Main Outcome Measures
The 29–amino acid glucagon concentrations in plasma and in mucosal gastrointestinal biopsy specimens were assessed using mass spectrometry–validated immunoassays, and a new monoclonal antibody reacting with immunoreactive glucagon was used for immunohistochemistry.
Results
Postprandial plasma concentrations of glucagon after RYGB were increased. Expression of the glucagon gene in the small intestine increased after surgery.
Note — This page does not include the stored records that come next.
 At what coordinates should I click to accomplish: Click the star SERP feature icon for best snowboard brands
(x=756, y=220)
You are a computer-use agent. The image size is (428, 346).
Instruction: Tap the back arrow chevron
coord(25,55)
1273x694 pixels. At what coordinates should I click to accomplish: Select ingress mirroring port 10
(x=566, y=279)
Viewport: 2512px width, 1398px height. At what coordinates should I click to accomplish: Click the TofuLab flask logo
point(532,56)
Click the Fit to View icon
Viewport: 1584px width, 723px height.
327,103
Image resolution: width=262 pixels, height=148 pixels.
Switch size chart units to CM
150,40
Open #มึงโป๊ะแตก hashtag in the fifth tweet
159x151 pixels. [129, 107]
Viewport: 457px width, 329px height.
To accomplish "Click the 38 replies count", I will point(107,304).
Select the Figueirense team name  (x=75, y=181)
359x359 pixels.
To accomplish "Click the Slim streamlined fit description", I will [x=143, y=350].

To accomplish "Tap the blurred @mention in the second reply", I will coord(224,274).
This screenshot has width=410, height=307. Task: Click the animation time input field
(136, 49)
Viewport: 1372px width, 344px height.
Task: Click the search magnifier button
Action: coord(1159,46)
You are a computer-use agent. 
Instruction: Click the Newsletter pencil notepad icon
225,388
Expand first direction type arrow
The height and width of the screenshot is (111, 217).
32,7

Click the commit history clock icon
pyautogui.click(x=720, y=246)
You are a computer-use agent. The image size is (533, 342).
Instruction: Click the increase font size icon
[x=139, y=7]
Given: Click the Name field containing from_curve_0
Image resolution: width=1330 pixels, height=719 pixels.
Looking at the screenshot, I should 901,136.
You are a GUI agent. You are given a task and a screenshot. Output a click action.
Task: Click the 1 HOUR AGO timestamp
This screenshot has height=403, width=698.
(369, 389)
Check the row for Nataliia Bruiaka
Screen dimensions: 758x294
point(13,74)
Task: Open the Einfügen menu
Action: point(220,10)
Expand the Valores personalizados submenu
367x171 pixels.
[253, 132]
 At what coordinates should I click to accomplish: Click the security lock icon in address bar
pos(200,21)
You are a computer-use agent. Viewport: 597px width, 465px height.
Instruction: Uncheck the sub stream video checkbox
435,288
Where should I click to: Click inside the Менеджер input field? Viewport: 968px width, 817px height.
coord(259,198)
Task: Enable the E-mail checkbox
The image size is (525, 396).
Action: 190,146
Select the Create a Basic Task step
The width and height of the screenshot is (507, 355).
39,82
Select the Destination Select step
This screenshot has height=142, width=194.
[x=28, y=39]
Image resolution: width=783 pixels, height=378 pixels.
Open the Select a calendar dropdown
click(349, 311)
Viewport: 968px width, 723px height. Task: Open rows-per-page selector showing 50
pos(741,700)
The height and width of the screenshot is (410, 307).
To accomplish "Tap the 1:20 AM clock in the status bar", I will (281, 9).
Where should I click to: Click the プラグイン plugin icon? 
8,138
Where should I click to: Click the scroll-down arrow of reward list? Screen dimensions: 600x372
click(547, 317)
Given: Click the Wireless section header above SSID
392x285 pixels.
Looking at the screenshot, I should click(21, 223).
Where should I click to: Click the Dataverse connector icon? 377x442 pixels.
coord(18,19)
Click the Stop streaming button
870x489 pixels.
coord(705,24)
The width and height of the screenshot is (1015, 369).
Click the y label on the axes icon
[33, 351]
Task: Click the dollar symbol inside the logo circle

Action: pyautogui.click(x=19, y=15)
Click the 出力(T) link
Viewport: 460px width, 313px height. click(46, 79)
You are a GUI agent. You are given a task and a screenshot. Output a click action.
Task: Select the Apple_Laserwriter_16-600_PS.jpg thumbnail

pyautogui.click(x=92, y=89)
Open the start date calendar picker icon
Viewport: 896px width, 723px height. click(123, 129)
Glucagon was identified in the small-intestine biopsy specimens obtained after, but not before, RYGB. Immunohistochemically, mucosal biopsy specimens from the small intestine harbored cells costained for GLP-1 and immunoreactive glucagon.
Conclusion
Increased concentrations of glucagon were observed in small-intestine biopsy specimens and postprandially in plasma after RYGB. The small intestine harbored cells immunohistochemically costaining for GLP-1 and glucagon-like immunoreactivity after RYGB. Glucagon derived from small-intestine enteroendocrine l cells may contribute to postprandial plasma concentrations of glucagon after RYGB.
Prospective audit of mucosal biopsy specimens of the gastrointestinal tract.